> [ТЕКСТ УПРАЖНЕНИЯ]:
####################

Великолепный боец и наездник, храбрый и мужественный, но вспыльчивый, Хаджи-Мурат был признанным военачальником, с чьим тактическим мастерством мог поспорить разве только Ахбирди Мухаммед, и едва ли не самым популярным предводителем в Аварском ханстве. Ему принадлежала решающая роль в удержании Аваристана в сфере влияния России и в защите его от посягательств Шамиля. Дважды на короткое время он становился правителем края и дважды был вынужден передавать власть другим русским ставленникам — Мухаммеду Мурзе-хану в 1834 г. и Ахмад-хану в 1836 г. При всей своей гордости Хаджи-Мурат глотал это унижение, проклиная русских, но оставался им верен, скорее всего потому, что кровная месть с «накшбандийцами» просто не оставляла ему ничего другого. Но в 1840 г. дело приняло иной оборот.

####################

> [РАЗДЕЛ ДАННЫХ]:
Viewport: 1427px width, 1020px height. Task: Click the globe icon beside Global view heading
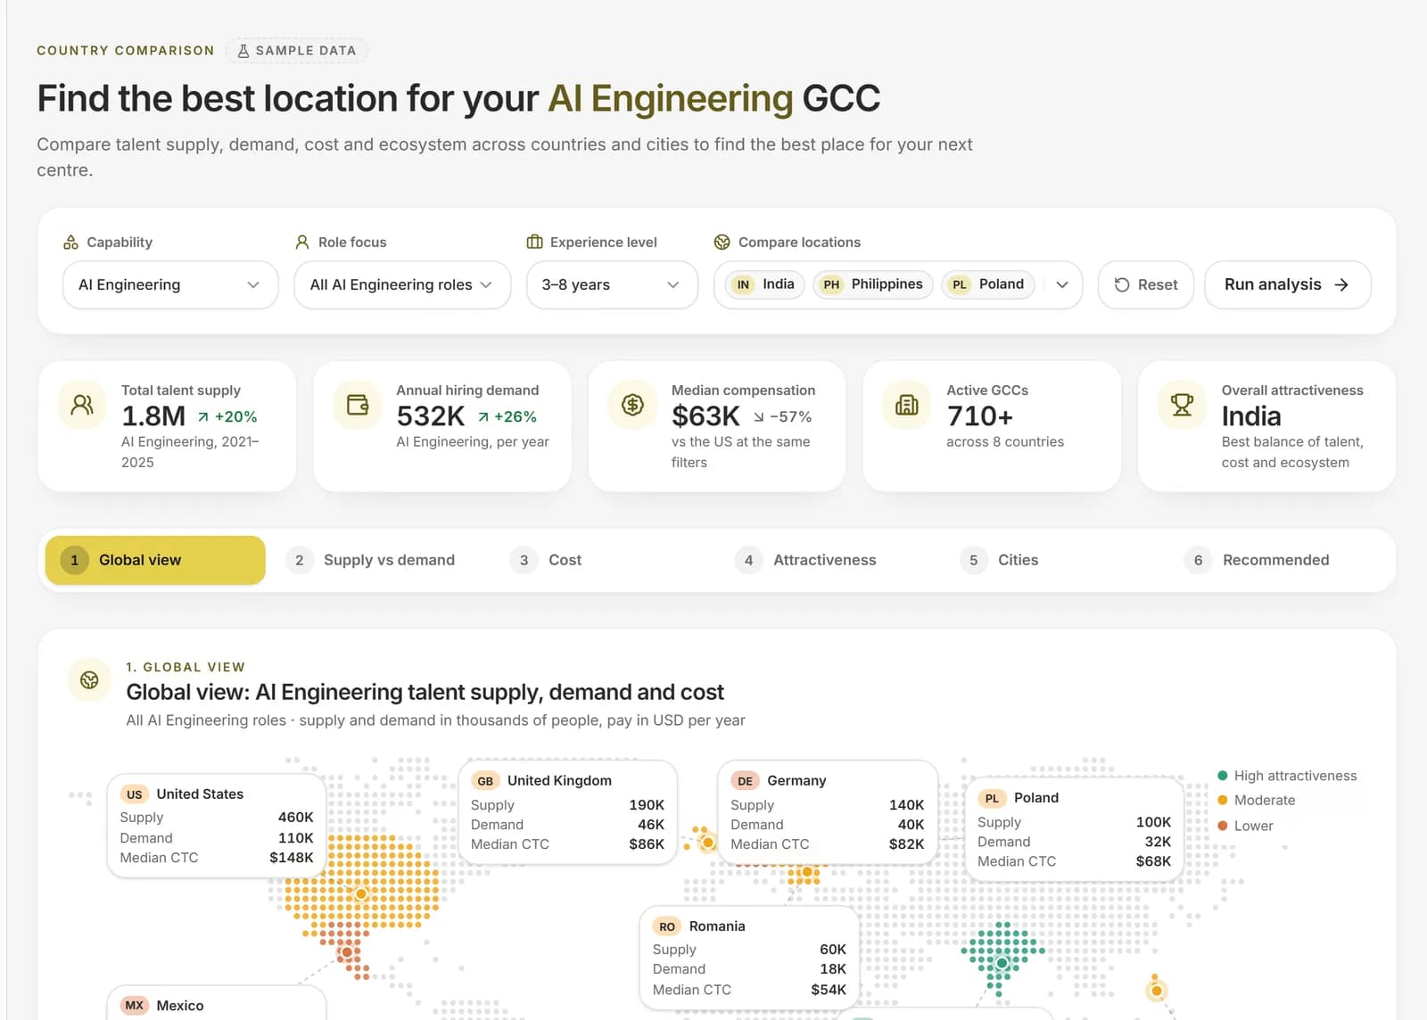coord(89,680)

####################

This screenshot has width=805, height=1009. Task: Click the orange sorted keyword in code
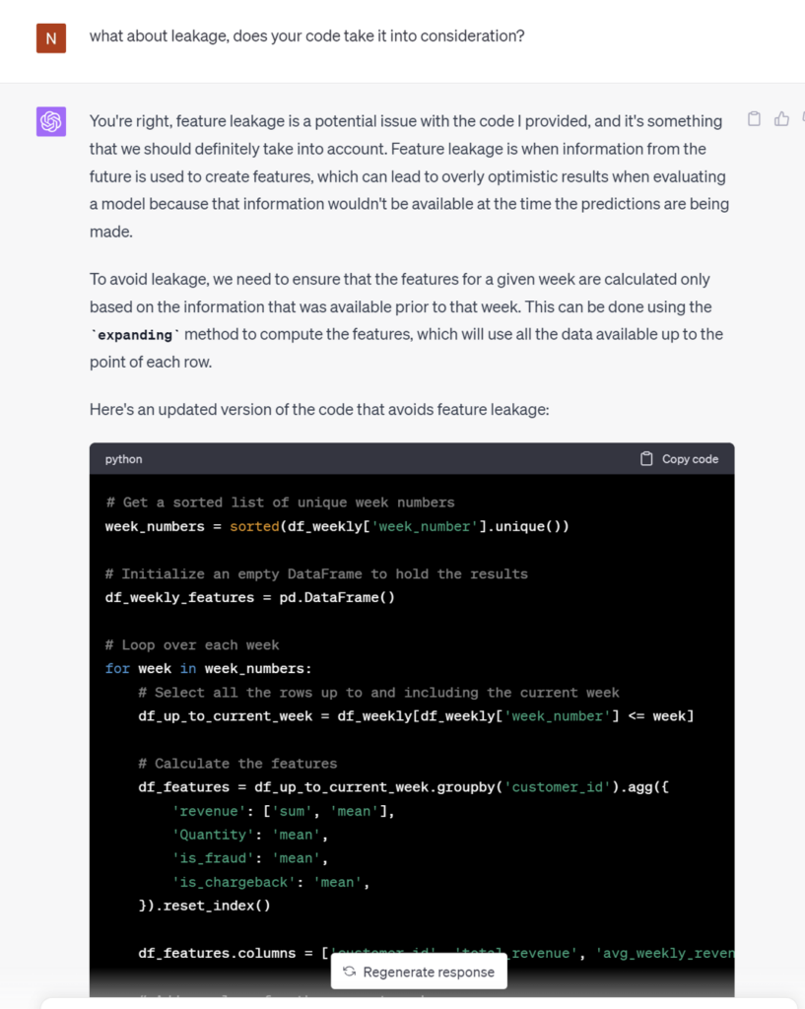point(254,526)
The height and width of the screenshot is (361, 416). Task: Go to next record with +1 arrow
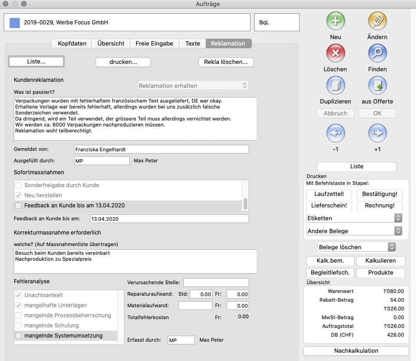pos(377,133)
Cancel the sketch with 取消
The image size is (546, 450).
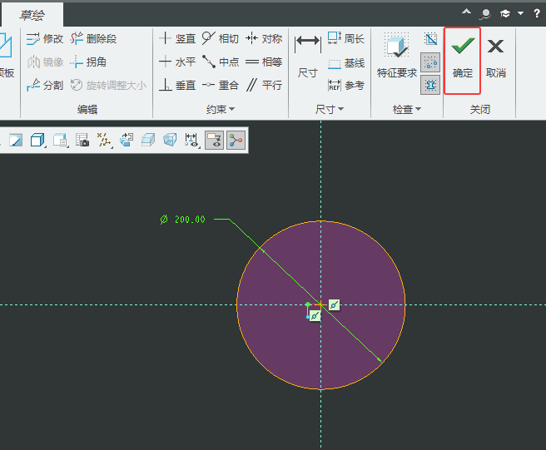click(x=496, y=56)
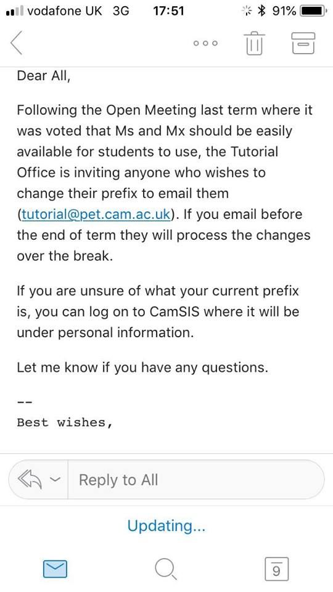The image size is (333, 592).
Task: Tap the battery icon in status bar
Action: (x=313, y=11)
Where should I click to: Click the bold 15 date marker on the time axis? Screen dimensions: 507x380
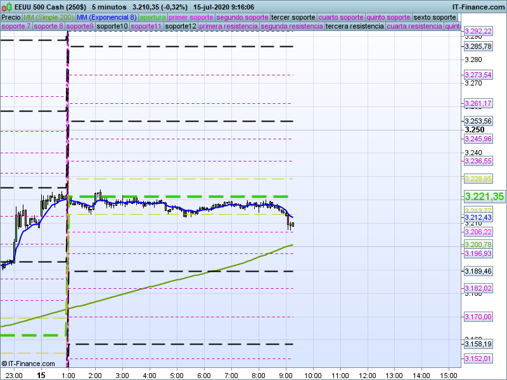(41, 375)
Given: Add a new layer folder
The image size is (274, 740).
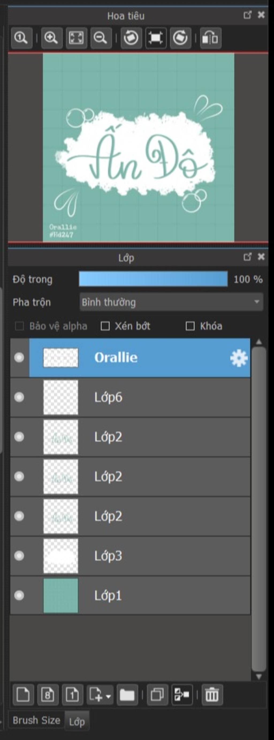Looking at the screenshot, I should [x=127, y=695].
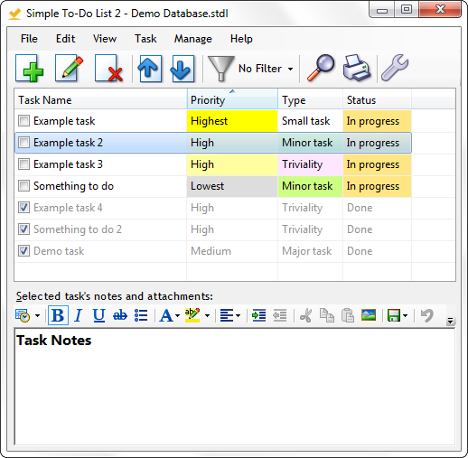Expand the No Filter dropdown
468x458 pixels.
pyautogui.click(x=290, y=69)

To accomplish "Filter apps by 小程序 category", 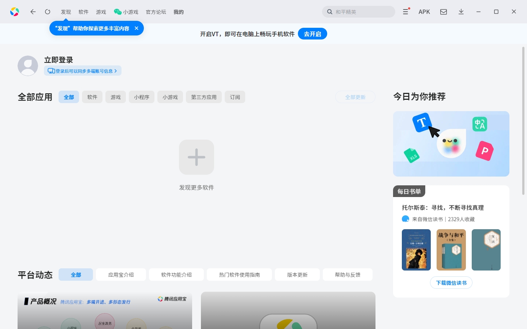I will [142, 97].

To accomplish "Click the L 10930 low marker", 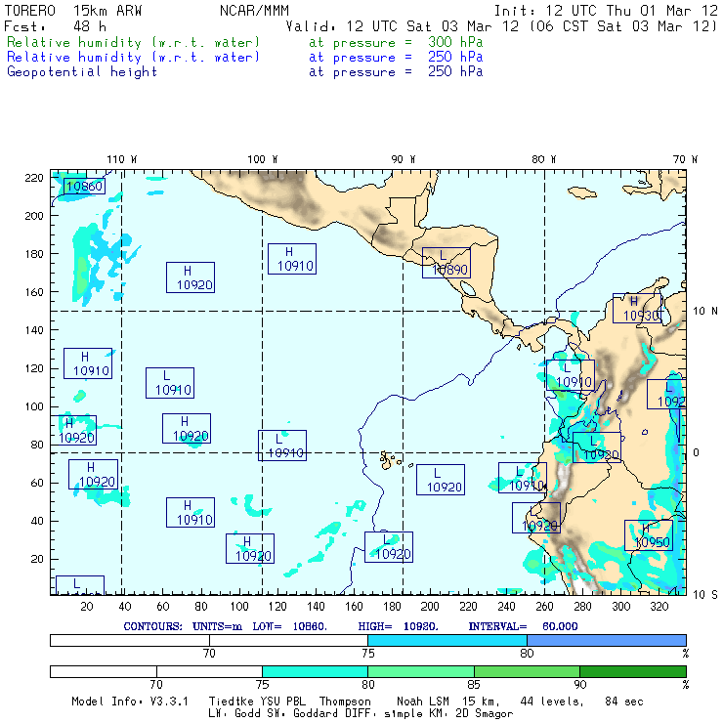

####################

> [ЗАДАНИЯ К ВЫПОЛНЕНИЮ]:
1. Ответьте по тексту о Хаджи-Мурате на вопросы:
(a) Чье тактическое мастерство могло соперничать с мастерством Хаджи-Мурата?
(b) Кому Хаджи-Мурат был вынужден передать власть в 1836 г.?
(c) В каком году дело приняло иной оборот?
2. Перепечатайте из текста о Хаджи-Мурате отрезок от слов «Великолепный боец и» до слов «приняло иной оборот.» включительно.

> [ОТВЕТЫ ПО ЗАДАНИЯМ]:
1.
(a) Ахбирди Мухаммеда.
(b) Ахмад-хану.
(c) В 1840 г.

2.
Великолепный боец и наездник, храбрый и мужественный, но вспыльчивый, Хаджи-Мурат был признанным военачальником, с чьим тактическим мастерством мог поспорить разве только Ахбирди Мухаммед, и едва ли не самым популярным предводителем в Аварском ханстве. Ему принадлежала решающая роль в удержании Аваристана в сфере влияния России и в защите его от посягательств Шамиля. Дважды на короткое время он становился правителем края и дважды был вынужден передавать власть другим русским ставленникам — Мухаммеду Мурзе-хану в 1834 г. и Ахмад-хану в 1836 г. При всей своей гордости Хаджи-Мурат глотал это унижение, проклиная русских, но оставался им верен, скорее всего потому, что кровная месть с «накшбандийцами» просто не оставляла ему ничего другого. Но в 1840 г. дело приняло иной оборот.